[Saved data entries]
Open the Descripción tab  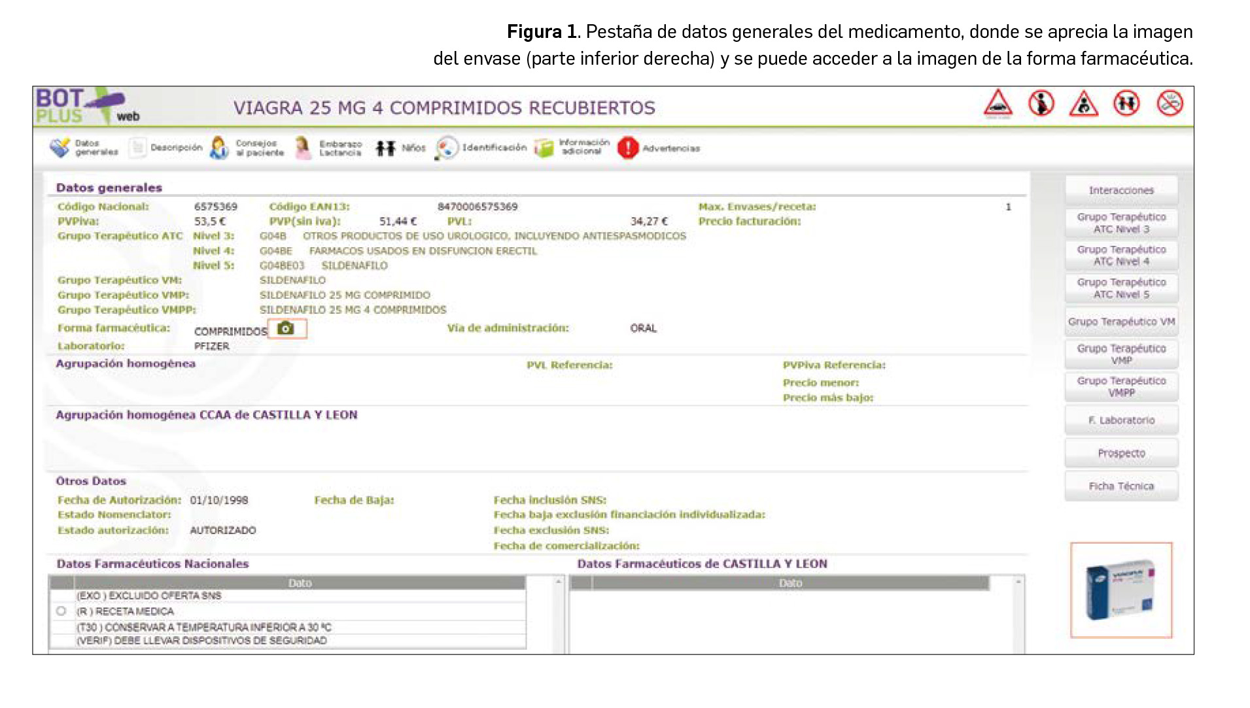(166, 148)
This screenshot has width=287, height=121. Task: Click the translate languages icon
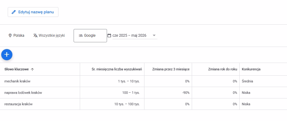pyautogui.click(x=35, y=35)
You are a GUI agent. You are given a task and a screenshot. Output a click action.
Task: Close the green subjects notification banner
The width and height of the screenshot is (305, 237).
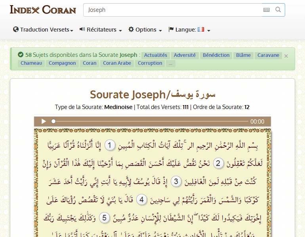(286, 56)
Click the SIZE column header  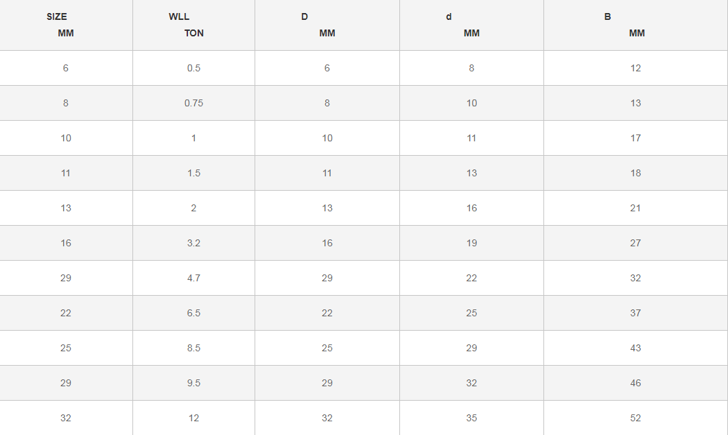[x=57, y=16]
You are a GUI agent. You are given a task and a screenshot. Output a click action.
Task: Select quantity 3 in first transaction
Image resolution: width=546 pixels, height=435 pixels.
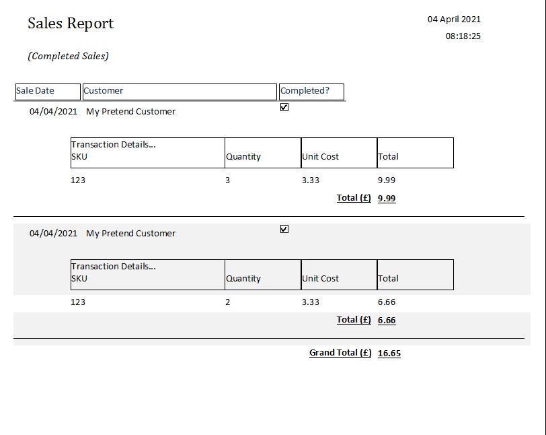click(228, 180)
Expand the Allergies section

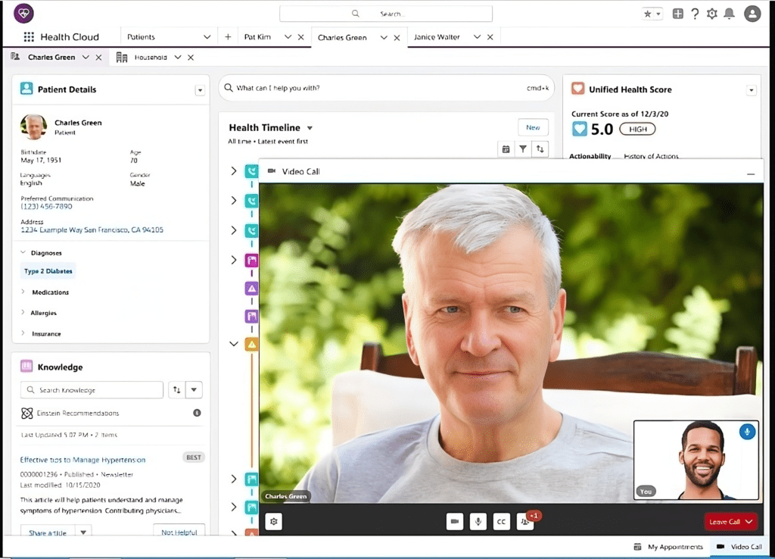point(43,313)
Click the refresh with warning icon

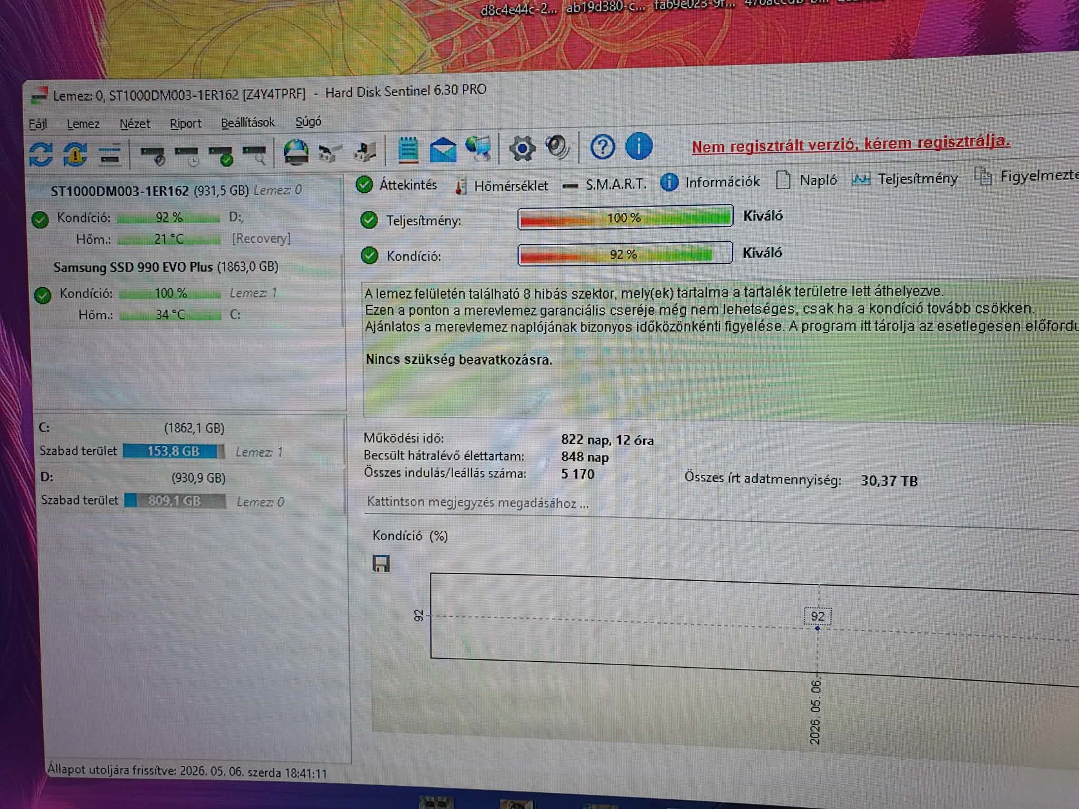tap(75, 154)
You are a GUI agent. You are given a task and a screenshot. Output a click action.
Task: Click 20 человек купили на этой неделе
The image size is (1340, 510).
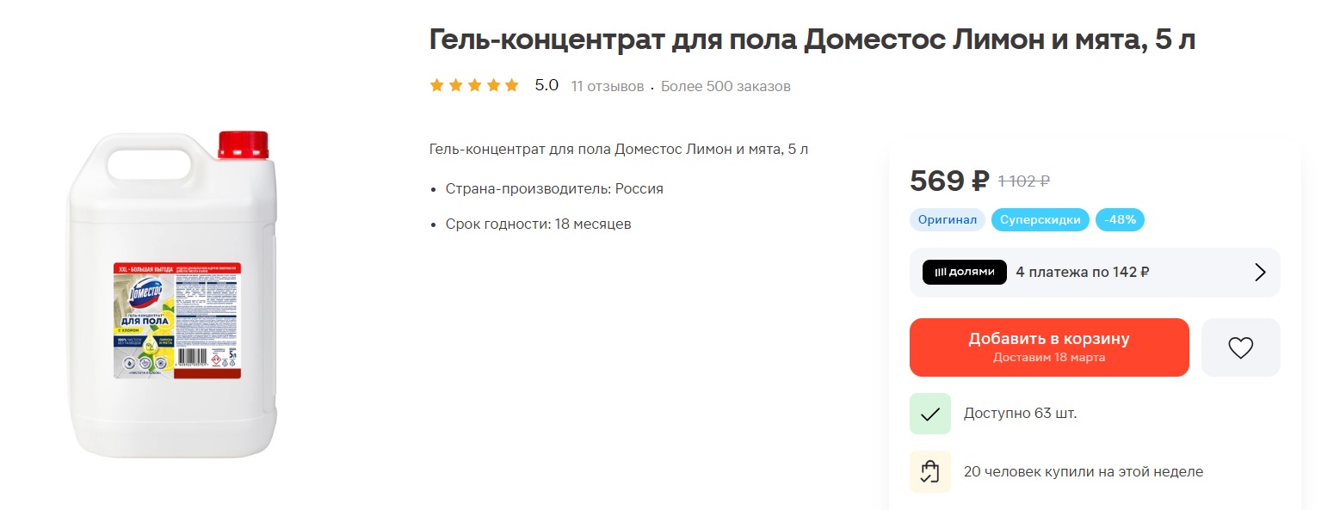point(1083,471)
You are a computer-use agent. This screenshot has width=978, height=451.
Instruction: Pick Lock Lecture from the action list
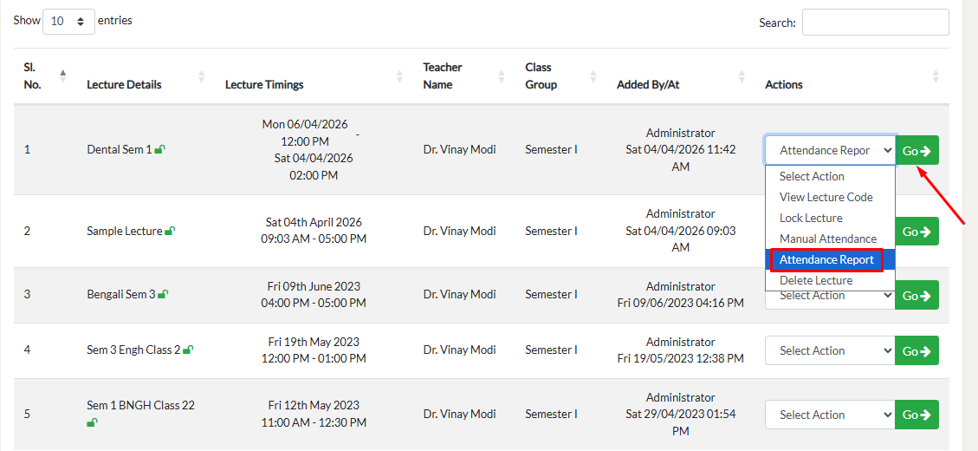click(x=811, y=218)
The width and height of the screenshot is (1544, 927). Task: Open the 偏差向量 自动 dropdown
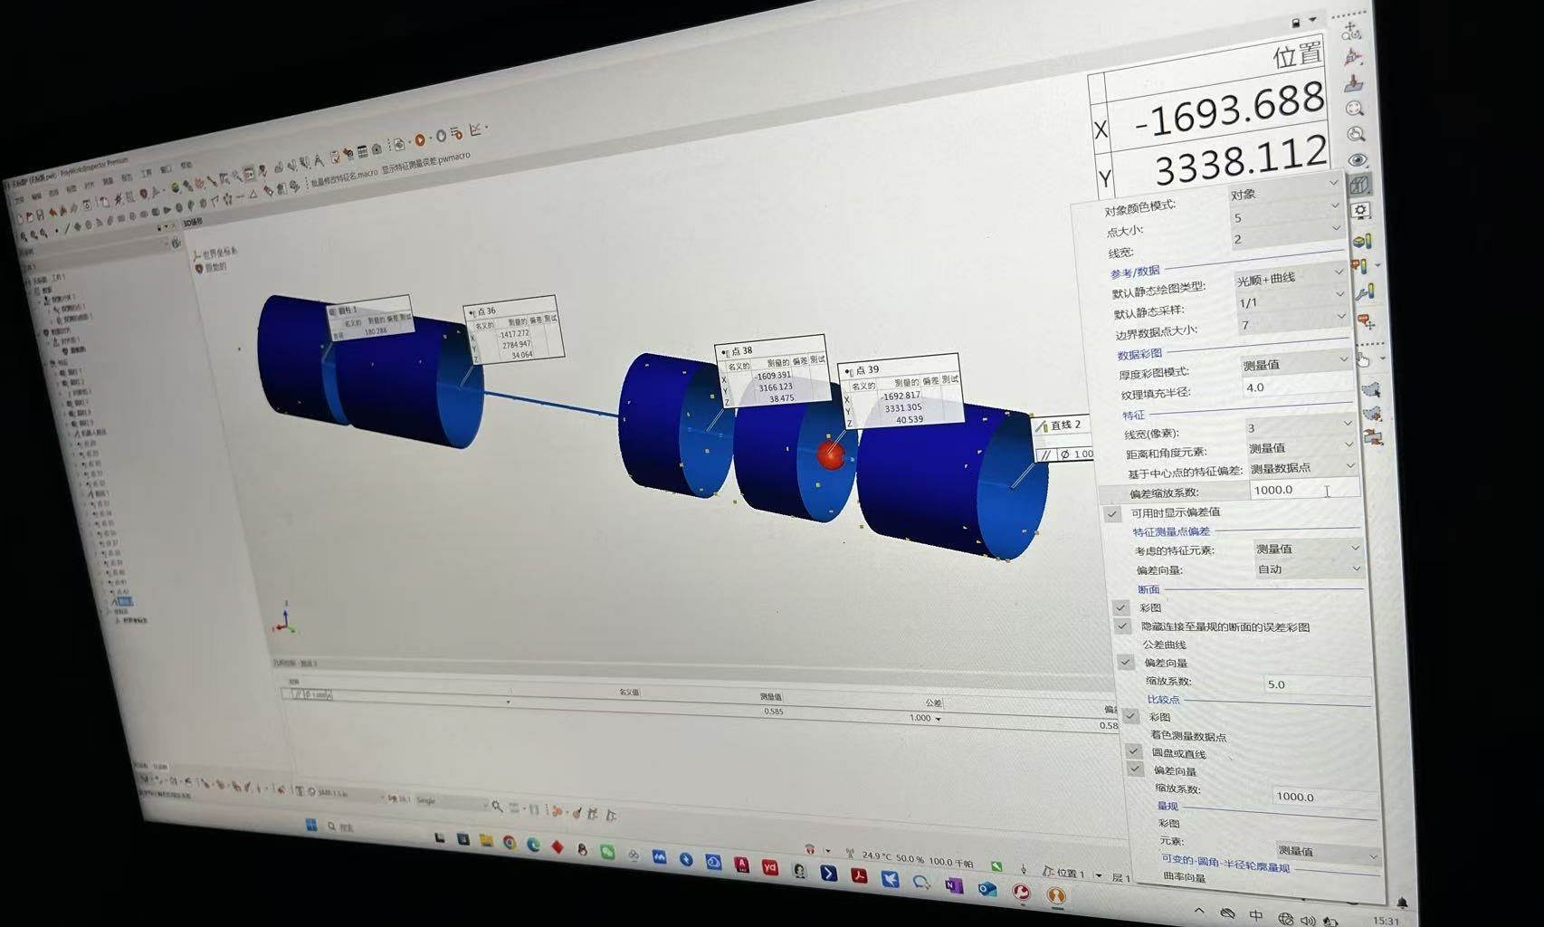(1309, 569)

• _YOUR TASK_
Would you set down only the lines above from the line with "Expand the Allergies section" to the line with "You are a computer-use", both included, exactly as they stand and without the pictures?

• _EXERCISE RESPONSE_
Expand the Allergies section

point(43,313)
Click the refresh with warning icon

tap(75, 154)
You are a GUI agent. You are given a task and a screenshot. Output a click action.
Task: Click 20 человек купили на этой неделе
The image size is (1340, 510).
point(1083,471)
You are a computer-use agent. This screenshot has width=978, height=451.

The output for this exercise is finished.